Elizabeth Pearce Tried at Gloucester Assizes 9th March 1811. Sentenced to 7 years transportation. Absconded from Newcastle settlement at the same time as John Cobb -  31st October 1814. Still at large in December 1814.
Theresa Elizabeth Pearce alias Mary Abrahams Tried Middlesex Gaol Delivery 30 March 1812. Sentenced to transportation for life. Later sent to Newcastle penal settlement for 3 years. Read her petition for mitigation of sentence here.
Catherine Roach alias Murphy Tried at the Old Bailey 3 April 1811. Sentenced to death for coining offences. Sentence mitigated to transportation for life. Age 48
Margaret Roach Tried at the Old Bailey on 15th January 1812. Sentenced to 7 years transportation for shoplifting. Age 29. Wife of Edward Roach. Employed by John Powell at Patterson's Plains in 1828

  Notes & Links:


*The Isabella was wrecked in the Falkland Islands in February 1813. Joseph Holt wrote of the wreck of Isabella in his memoirs. Captain Durie's wife was enciente when they were wrecked and was confined under a bank in a turf bog with only General Holt's wife to assist when her time came. Captain Durie was later compensated by 133 for the loss of his belongings.  

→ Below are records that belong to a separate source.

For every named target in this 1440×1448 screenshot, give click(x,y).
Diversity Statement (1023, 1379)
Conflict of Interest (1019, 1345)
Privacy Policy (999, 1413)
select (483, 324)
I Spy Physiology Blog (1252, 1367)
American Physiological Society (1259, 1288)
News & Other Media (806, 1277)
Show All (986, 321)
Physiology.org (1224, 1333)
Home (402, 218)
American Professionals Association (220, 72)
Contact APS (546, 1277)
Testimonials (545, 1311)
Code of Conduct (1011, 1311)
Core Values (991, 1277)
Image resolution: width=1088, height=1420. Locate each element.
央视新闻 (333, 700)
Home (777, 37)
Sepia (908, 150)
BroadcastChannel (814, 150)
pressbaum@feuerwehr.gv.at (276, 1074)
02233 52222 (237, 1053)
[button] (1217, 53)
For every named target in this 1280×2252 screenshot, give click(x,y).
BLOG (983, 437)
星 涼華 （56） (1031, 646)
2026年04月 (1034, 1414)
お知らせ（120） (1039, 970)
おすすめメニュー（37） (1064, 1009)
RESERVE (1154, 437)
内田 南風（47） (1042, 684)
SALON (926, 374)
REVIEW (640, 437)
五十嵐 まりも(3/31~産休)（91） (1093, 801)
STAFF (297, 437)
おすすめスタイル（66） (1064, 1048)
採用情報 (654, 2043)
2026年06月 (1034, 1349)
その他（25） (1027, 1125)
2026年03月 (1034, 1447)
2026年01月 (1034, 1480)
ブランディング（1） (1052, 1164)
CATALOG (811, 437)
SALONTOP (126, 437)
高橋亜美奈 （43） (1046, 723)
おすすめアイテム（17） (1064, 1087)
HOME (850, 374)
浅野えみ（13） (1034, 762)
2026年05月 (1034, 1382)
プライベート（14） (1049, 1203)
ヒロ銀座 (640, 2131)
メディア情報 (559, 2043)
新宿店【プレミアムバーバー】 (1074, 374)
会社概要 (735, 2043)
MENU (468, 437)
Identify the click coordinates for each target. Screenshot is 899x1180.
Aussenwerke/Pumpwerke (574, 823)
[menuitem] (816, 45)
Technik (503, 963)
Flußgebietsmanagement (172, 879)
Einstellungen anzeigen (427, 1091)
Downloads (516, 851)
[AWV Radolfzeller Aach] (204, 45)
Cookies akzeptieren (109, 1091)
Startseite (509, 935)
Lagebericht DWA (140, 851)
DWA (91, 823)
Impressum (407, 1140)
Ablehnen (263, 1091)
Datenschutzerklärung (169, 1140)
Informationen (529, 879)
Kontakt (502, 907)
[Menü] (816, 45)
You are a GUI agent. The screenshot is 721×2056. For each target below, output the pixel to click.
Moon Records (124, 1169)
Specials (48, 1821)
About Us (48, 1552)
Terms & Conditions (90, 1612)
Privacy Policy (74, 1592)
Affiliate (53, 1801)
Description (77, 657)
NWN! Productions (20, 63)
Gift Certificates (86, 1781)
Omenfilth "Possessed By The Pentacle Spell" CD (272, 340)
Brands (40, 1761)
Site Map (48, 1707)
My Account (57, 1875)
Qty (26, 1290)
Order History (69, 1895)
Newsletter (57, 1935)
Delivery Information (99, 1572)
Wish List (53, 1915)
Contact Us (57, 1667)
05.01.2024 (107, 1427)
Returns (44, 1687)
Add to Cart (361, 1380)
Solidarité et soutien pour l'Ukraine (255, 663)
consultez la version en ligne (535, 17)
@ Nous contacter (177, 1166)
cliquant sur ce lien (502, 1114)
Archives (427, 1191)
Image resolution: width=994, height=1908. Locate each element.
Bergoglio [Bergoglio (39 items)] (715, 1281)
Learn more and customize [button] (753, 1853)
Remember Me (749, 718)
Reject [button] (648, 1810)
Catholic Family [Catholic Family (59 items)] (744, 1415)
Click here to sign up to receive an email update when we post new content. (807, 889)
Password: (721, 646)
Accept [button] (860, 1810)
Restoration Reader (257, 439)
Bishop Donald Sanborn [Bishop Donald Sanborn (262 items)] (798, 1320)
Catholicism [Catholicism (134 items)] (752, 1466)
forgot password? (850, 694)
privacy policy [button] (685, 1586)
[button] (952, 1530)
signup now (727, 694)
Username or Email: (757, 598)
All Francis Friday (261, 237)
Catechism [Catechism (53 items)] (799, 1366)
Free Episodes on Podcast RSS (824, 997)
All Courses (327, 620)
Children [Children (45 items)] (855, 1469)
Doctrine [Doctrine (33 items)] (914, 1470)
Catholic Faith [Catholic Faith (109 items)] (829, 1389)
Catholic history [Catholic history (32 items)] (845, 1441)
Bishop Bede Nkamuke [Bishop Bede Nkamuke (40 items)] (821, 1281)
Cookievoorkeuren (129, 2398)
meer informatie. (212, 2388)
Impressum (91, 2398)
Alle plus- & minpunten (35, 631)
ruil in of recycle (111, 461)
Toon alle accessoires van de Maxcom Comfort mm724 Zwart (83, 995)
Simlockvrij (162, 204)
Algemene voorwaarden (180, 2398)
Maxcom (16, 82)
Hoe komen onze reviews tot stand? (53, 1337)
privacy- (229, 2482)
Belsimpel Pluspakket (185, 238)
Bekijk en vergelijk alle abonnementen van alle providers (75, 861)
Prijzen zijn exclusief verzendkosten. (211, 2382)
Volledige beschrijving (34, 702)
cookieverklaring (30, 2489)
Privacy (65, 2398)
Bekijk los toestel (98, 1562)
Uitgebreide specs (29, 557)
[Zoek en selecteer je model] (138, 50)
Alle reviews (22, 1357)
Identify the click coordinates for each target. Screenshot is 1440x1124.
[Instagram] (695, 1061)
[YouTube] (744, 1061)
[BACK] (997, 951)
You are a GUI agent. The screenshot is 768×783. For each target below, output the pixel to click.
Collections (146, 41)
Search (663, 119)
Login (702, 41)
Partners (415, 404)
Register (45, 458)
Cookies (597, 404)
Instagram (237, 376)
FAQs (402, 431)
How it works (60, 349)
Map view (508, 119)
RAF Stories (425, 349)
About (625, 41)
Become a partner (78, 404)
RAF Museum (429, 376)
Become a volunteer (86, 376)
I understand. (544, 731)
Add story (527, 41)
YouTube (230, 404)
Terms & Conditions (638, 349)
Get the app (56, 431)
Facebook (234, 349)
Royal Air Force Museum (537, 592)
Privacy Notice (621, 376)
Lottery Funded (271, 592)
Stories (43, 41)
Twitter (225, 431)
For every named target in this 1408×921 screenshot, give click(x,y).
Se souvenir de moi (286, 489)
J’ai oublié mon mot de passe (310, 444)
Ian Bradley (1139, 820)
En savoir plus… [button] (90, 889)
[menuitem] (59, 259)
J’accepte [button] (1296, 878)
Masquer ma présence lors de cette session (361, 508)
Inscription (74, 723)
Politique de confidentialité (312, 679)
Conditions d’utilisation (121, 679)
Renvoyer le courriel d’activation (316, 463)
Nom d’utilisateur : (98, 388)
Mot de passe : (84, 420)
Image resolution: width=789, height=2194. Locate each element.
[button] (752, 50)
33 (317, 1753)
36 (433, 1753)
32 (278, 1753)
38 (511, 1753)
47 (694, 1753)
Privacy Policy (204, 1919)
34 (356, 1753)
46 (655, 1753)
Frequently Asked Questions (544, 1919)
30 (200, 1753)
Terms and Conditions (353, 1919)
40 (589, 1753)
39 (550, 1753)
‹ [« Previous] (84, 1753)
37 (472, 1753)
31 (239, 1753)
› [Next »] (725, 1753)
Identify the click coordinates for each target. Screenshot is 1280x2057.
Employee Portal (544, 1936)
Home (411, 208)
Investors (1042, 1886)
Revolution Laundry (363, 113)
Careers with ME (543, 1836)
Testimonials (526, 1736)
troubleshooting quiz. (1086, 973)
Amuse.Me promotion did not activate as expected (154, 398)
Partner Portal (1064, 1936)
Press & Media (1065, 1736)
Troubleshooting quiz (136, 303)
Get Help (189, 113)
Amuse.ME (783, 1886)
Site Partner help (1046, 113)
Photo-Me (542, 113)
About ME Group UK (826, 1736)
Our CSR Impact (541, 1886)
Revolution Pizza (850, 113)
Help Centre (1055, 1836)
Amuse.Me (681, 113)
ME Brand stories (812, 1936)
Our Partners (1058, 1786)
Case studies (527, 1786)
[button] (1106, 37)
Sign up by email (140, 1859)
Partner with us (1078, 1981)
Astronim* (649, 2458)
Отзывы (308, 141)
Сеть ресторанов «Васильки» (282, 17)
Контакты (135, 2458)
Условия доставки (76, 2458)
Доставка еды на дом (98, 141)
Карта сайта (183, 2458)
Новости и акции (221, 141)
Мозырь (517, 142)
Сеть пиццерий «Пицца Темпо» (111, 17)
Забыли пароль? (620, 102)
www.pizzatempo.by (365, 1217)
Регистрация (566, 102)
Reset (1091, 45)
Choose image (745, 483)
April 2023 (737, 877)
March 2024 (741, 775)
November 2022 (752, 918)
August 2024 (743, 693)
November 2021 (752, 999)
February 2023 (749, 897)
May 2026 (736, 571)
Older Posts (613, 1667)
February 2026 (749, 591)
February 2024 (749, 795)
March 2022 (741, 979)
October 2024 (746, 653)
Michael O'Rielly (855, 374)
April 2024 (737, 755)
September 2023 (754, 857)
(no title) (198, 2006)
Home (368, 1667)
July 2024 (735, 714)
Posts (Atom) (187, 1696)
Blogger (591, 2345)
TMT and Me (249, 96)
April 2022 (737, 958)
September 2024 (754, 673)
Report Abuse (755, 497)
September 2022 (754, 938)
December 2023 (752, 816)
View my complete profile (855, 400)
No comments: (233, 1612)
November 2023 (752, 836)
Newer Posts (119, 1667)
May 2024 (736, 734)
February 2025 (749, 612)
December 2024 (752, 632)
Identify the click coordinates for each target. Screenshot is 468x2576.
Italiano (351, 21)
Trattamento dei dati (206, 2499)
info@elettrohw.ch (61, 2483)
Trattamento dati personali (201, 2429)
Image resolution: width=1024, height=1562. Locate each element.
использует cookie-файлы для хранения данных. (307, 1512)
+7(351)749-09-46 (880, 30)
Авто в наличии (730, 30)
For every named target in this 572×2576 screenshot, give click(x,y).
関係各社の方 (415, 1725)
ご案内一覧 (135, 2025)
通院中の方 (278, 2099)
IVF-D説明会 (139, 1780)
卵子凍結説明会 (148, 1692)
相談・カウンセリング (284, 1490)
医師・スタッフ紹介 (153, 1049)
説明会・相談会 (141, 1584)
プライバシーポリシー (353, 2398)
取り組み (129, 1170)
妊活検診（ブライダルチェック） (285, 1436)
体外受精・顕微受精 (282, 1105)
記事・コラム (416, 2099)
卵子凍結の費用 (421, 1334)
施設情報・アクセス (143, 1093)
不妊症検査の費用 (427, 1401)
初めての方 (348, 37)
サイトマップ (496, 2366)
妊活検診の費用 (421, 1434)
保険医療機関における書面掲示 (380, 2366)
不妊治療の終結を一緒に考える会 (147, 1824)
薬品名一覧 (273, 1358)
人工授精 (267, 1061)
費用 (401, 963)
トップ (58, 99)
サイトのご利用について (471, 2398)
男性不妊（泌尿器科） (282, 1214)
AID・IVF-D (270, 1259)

2). John Oxley at Moreton Bay.

 3). John Oxley's Funeral in 1828

4). The Petition of Mary Abrahams...

To His Excellency Sir Thomas Brisbane, The Humble Petition of Mary Abrahams

That Petitions was sent to this settlement about 10 months ago by the Sentences of a Criminal Court for 3 years.

That Petitioner's Health has been in an exceedingly  ill state ever since her arrival on this settlement and is thereby rendered unable to do her Government duty which she would most readily do if not completely disabled from doing so.

She therefore humble hopes your Excellency will be pleased to allow her off the Stores as she could maintain herself by her own industry being a good Needlewoman

And she shall, as in duty bound, ever pray, Mary Abrahams

Colonial Secretary's Papers, Fiche 3163-3253 Source Information New South Wales, Australia.